Can SILS LAGB be done? Certainly. The data in our study confirm that the two techniques are equitable in terms of operating time, complications, and outcomes.

Should it be done? Yes, but only if the surgeon finds the technique interesting, is prepared to carefully accumulate the necessary skill set, and feels that the cosmetic benefit is worth the extra trouble and difficulty. Triangulation of instruments is the key to an easy day in the operating room doing laparoscopic surgery. It becomes second nature and governs all port positions. SILS does away with triangulation. The jump from 5-port LAGB placement to one or two ports is challenging. To this end, we recommend a staged approach to starting SILS LAGB surgery. This explains why we have so many non-SILS cases over the time period, most from the first year. Our practice now is to perform SILS in the majority of our cases.

In an attempt to maximize triangulation, our preference is to use individual ports in the same incision. We have tried all available SILS port systems and found that they all restrict movement much more than do individual ports. It is also nice to use one’s normal ports and instruments. This technique also reduces fascial incision size. The incision we use is 1 cm at the base of the umbilical stalk. We don’t incise fascia at all. We have used the same incision for thousands of general laparoscopic operations for over 20 years, and there is minimal risk of umbilical hernia. It needs to be 1 cm to allow nontraumatic insertion of the lap band. This is in contrast to the incision size needed for all available SILS ports.

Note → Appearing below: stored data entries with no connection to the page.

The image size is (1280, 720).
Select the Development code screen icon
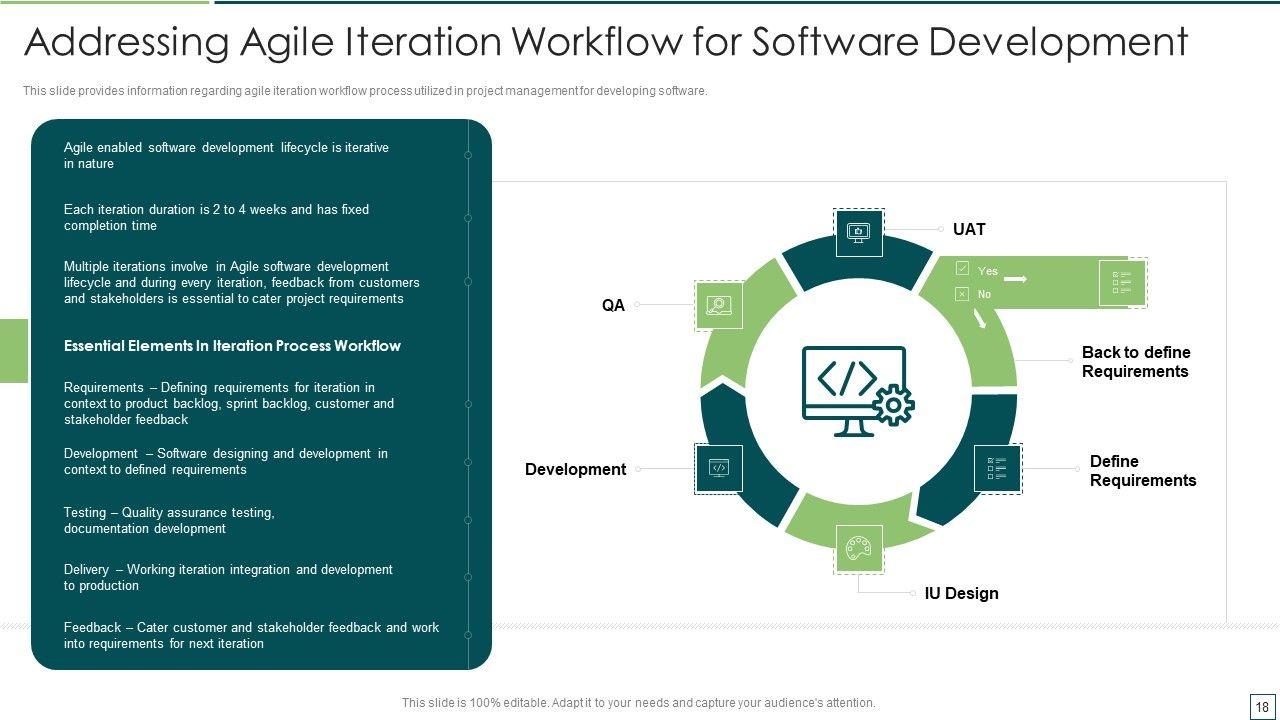tap(718, 468)
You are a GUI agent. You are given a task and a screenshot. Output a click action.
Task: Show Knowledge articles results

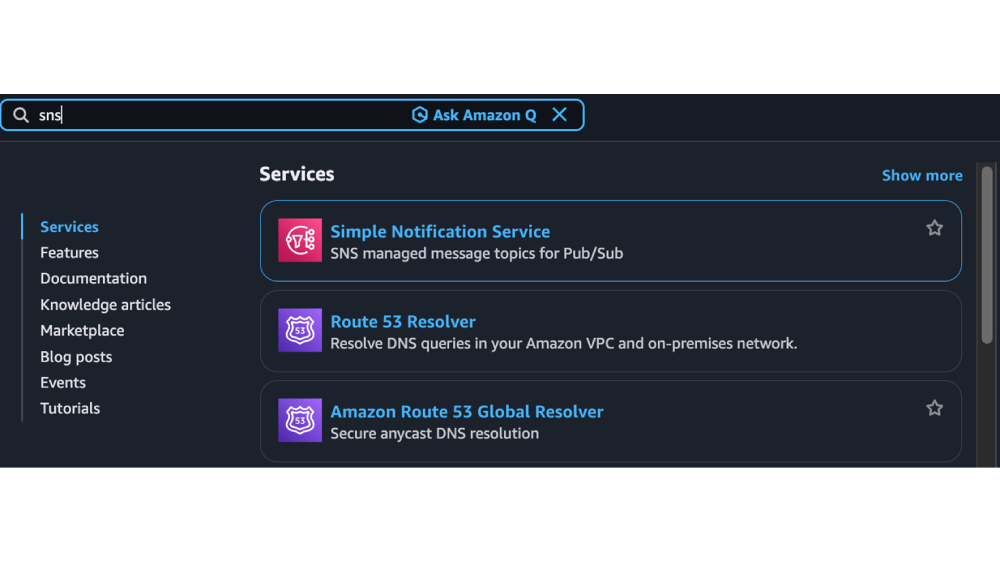click(x=105, y=305)
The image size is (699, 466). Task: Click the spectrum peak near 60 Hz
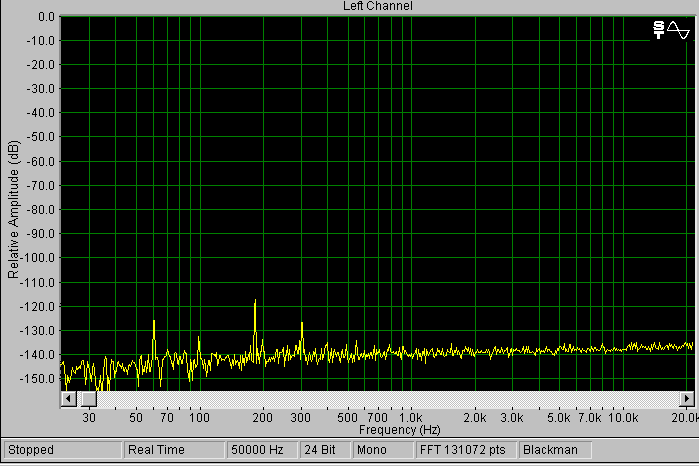point(154,323)
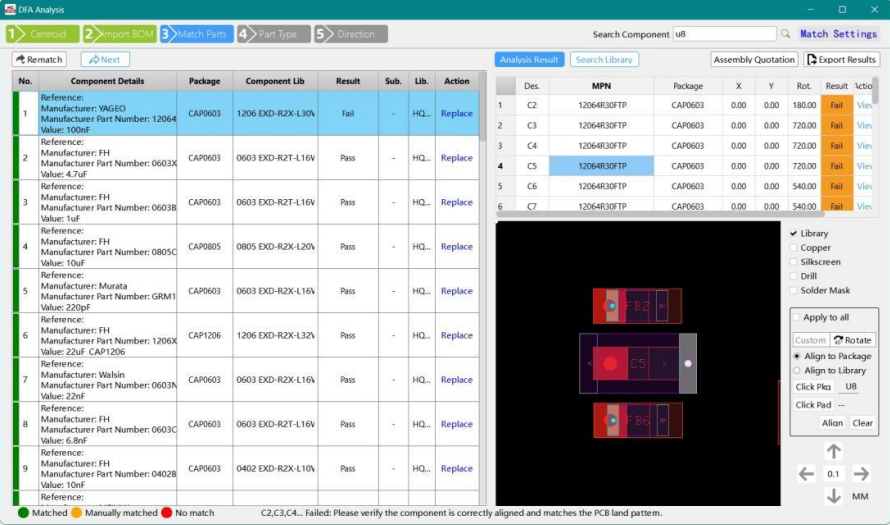
Task: Nudge component up with the up arrow
Action: [833, 452]
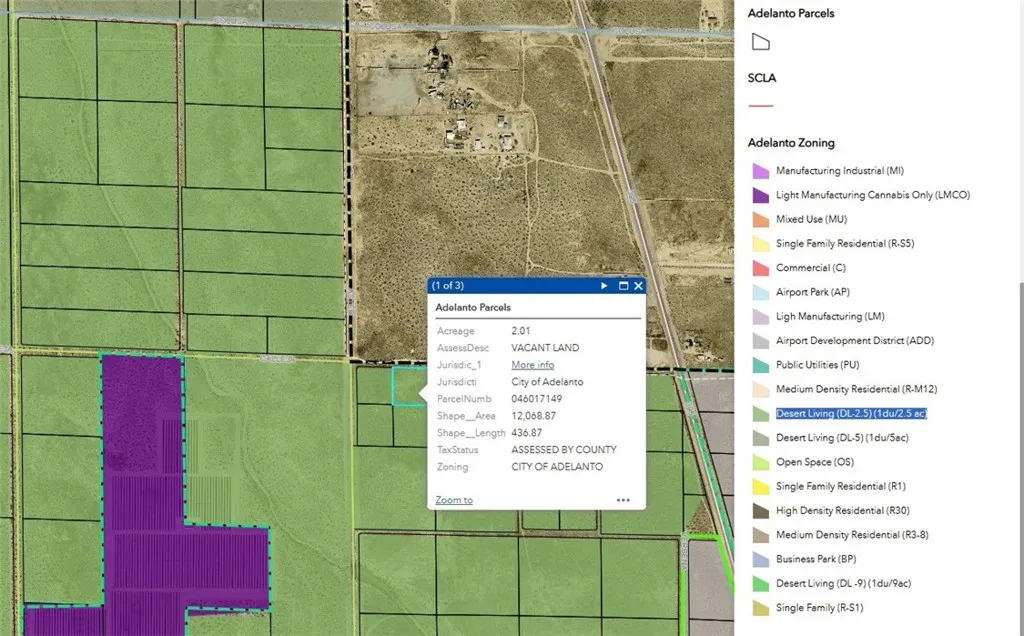Click the Mixed Use (MU) legend swatch
The height and width of the screenshot is (636, 1024).
760,220
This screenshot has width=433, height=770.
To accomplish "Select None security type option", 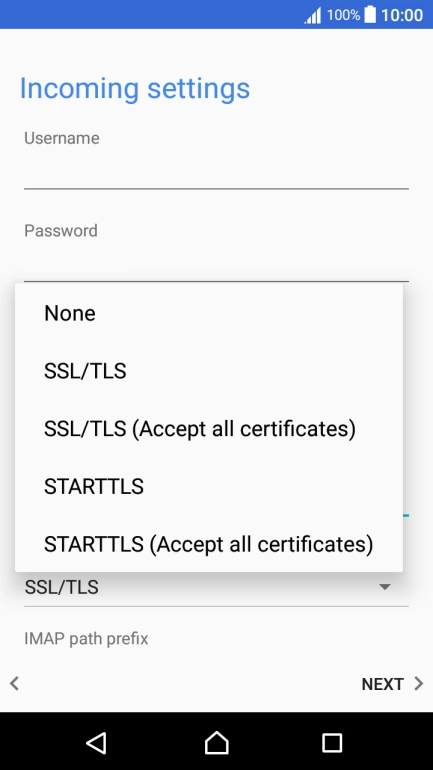I will coord(209,313).
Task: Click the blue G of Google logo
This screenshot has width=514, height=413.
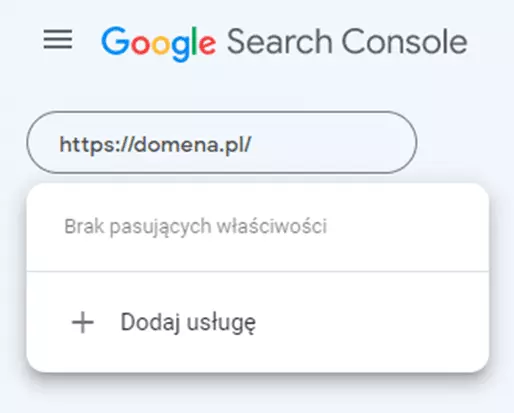Action: pyautogui.click(x=115, y=41)
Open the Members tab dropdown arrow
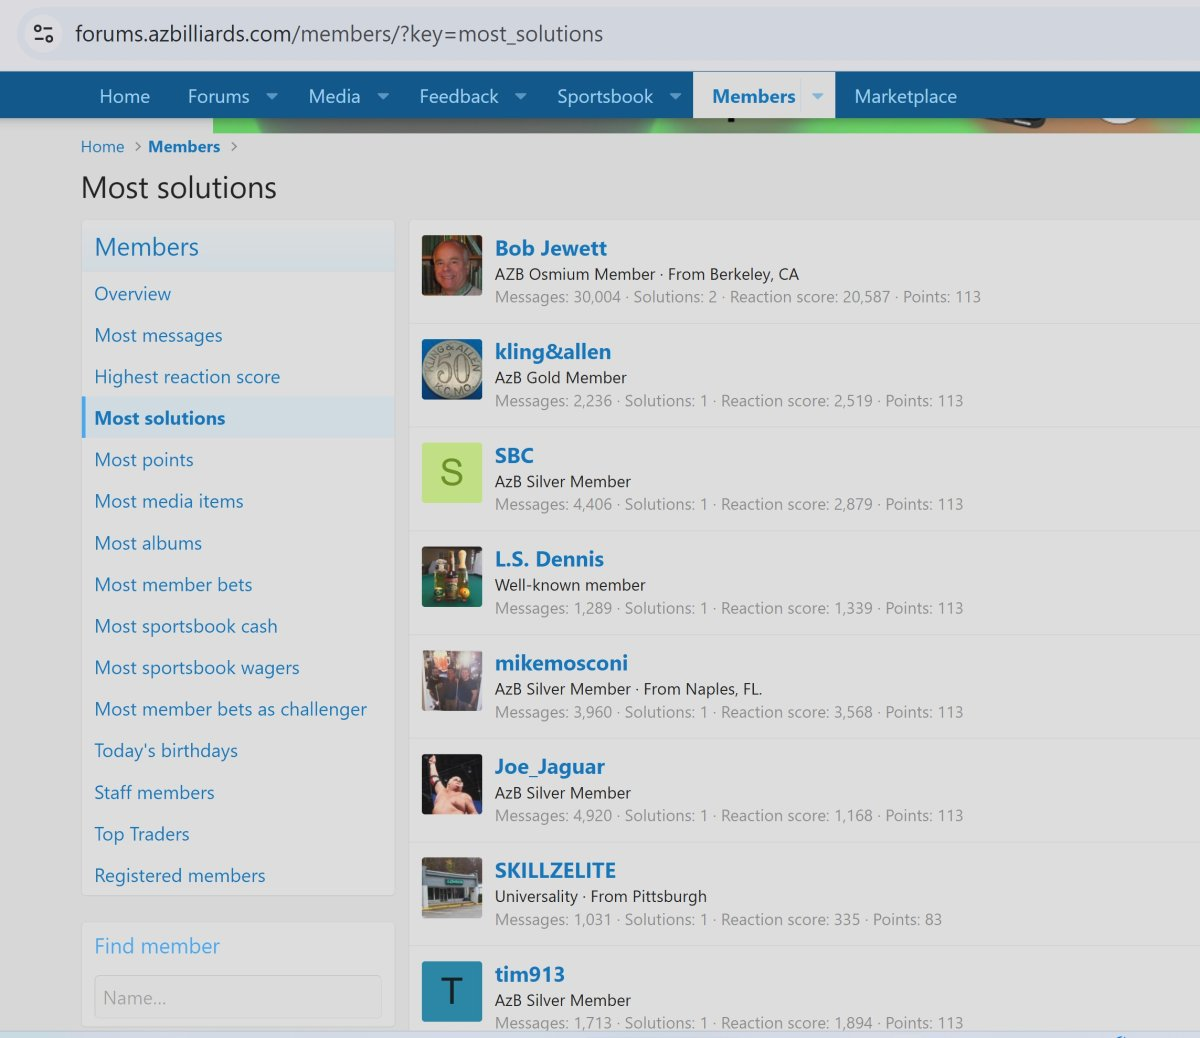 click(818, 97)
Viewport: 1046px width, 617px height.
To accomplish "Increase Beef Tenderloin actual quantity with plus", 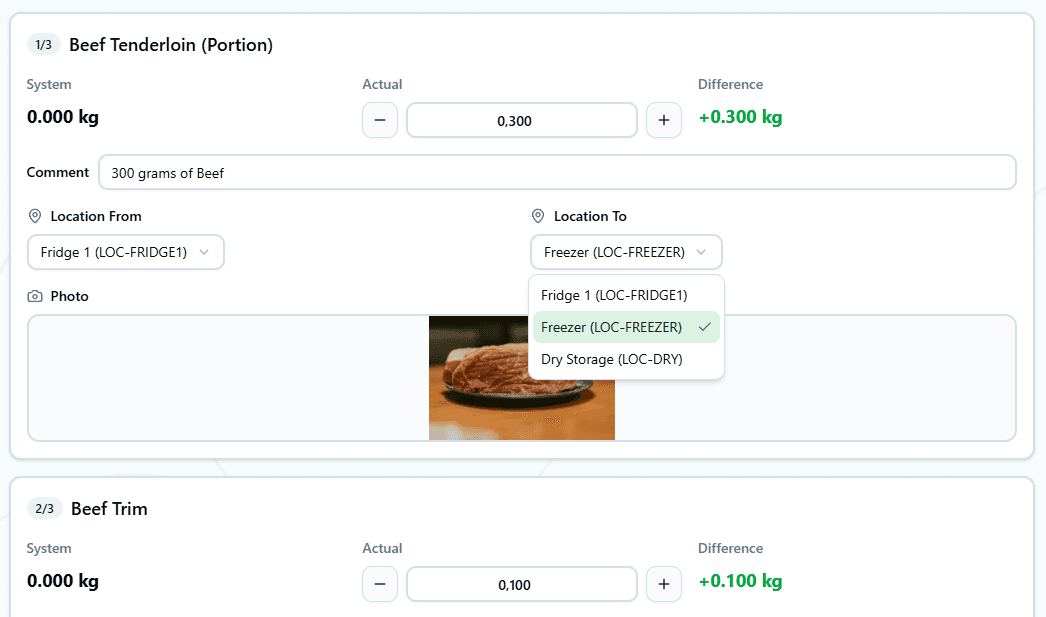I will (663, 121).
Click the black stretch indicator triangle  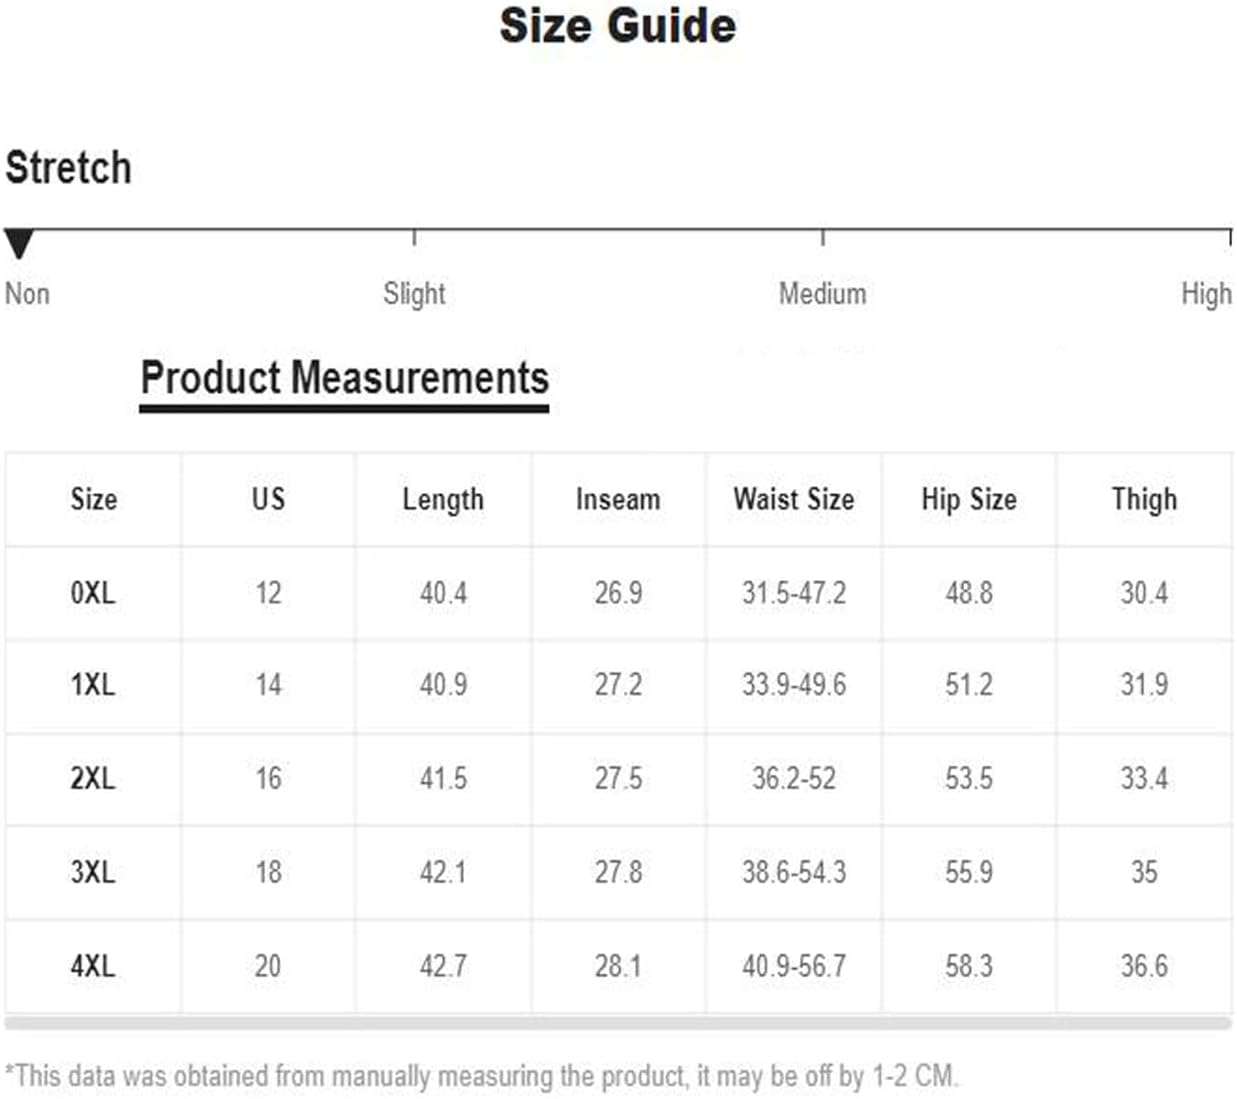click(x=19, y=244)
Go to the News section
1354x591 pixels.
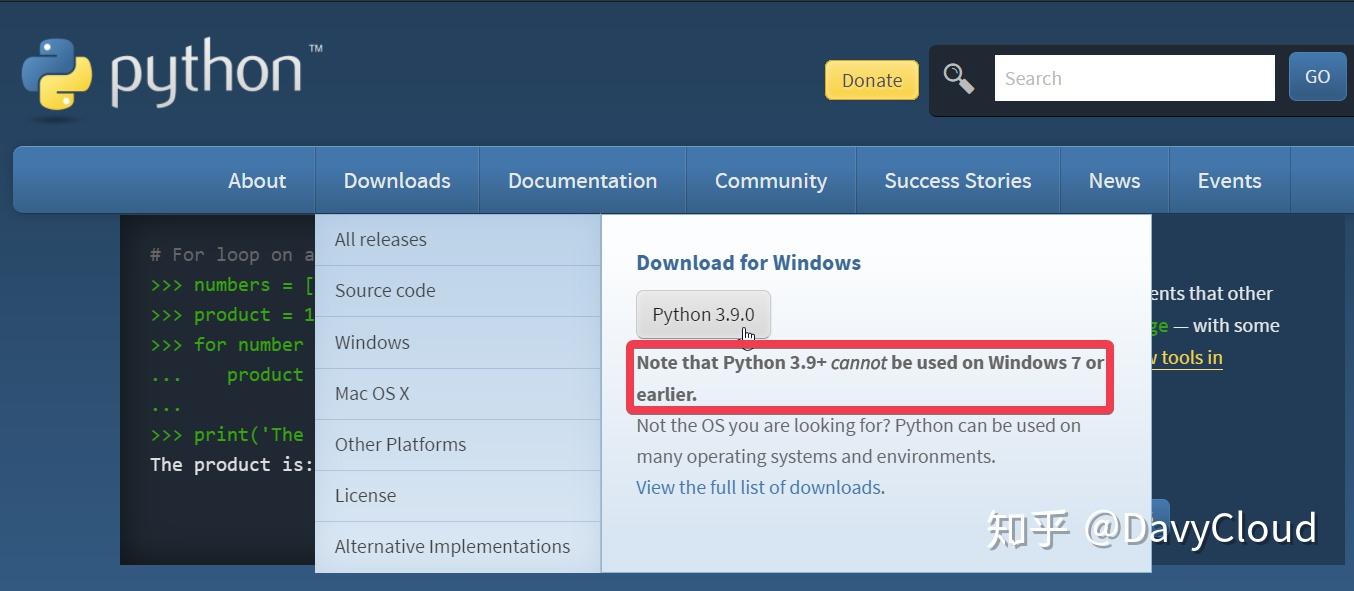coord(1113,180)
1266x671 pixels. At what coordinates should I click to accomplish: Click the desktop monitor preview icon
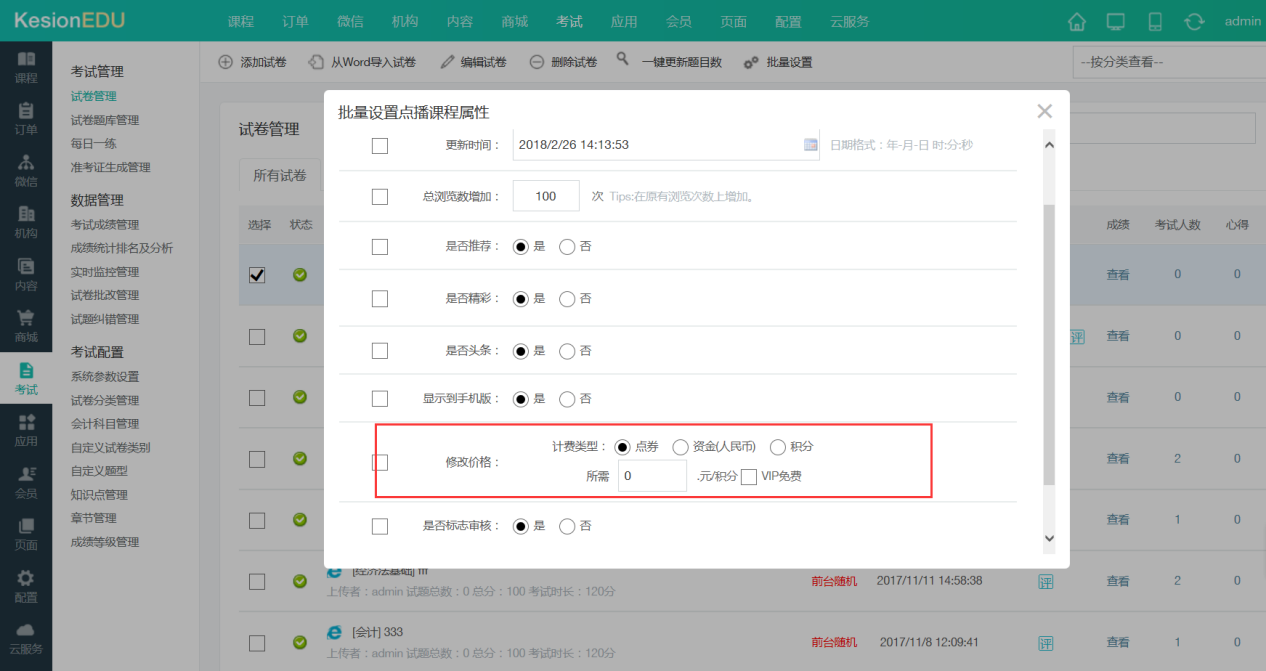(x=1115, y=21)
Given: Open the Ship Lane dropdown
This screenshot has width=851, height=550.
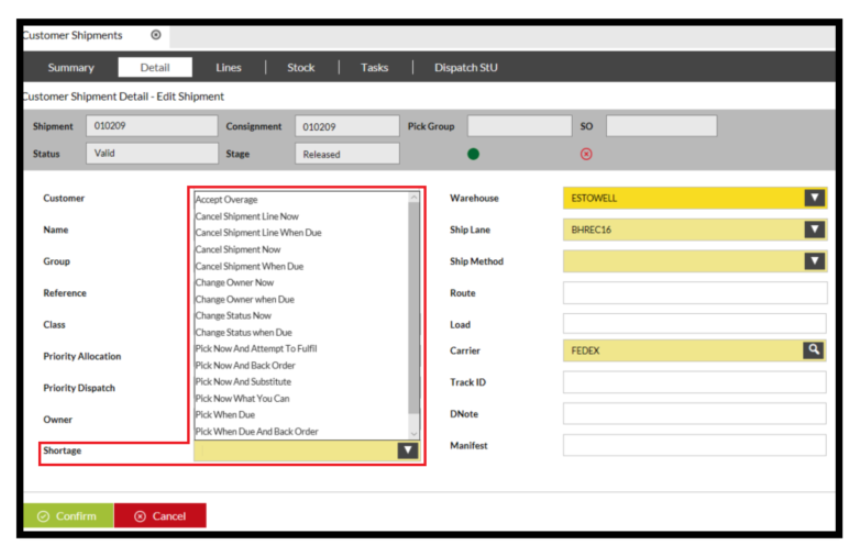Looking at the screenshot, I should tap(815, 230).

The key with SILS is to become comfortable with crossed-hands operating and operating with hands almost in parallel. SILS is definitely more difficult than standard laparoscopy, and many surgeons will think it’s not worth the extra time and trouble. That being said, when you have developed those skills, it’s very satisfying to be able to offer a patient an operation with scars that are almost invisible at 3 months. Given that the only benefit of this technique seems to be cosmetic, we prefer to hide the incision in the umbilical crease, rather than place it in a more visible superior position. The addition of a tiny xiphoid incision for the Nathanson liver retractor barely diminishes this benefit, especially in men with body hair.

It must seem strange that a SILS operation can be quicker than a 4- or 5-port technique. We gradually accumulated our skill set, such that by the second year, we were able to perform these surgeries in a very timely manner. The lower time probably reflects having to place fewer ports and close fewer wounds. We have no explanation as to why the SILS group did better with weight loss. One possible, though very nebulous, idea is that they were more motivated and enthusiastic in their follow-up after they saw their good cosmetic outcome.

SILS is a step forward for patients if they are worried about their scars. The main benefit is that the total experience for the patient is better. This is especially so for women who don’t have body hair to hide incisions. This is important after bariatric surgery and it removes the need to explain incisions until patients are comfortable discussing their surgery, enhancing their privacy and comfort zone. This cosmetic benefit is also very valuable for African-Americans who are more prone to keloid scarring.

Many patients comment favorably on the incision at follow-up, feeling that it has enhanced their overall experience. The joy of laparoscopic surgery is that we help people without hurting them too much. Now we can do it without leaving them easily visible incisions. Using what we have learned from SILS bands, we have extended our experience to include Roux-en-Y gastric bypass, sleeve gastrectomy, Heller myotomy, and Nissen fundoplication.

We have found the SILS band placement is a valid technique, with outcomes at least as good as those with standard LAGB. If time is taken to gradually accumulate the different skill sets required to operate this way, by starting in a staged fashion, and excluding patients with a very long torso, or males with a high BMI, there would seem to be a benefit to the patients, in an improved overall experience. Its difficulty, though, should not be underestimated.

Conclusion

Band surgery is gentle. The risks are very low and if the band is placed properly, and if hiatal hernias are fixed, the need for reoperation is small (Video 1).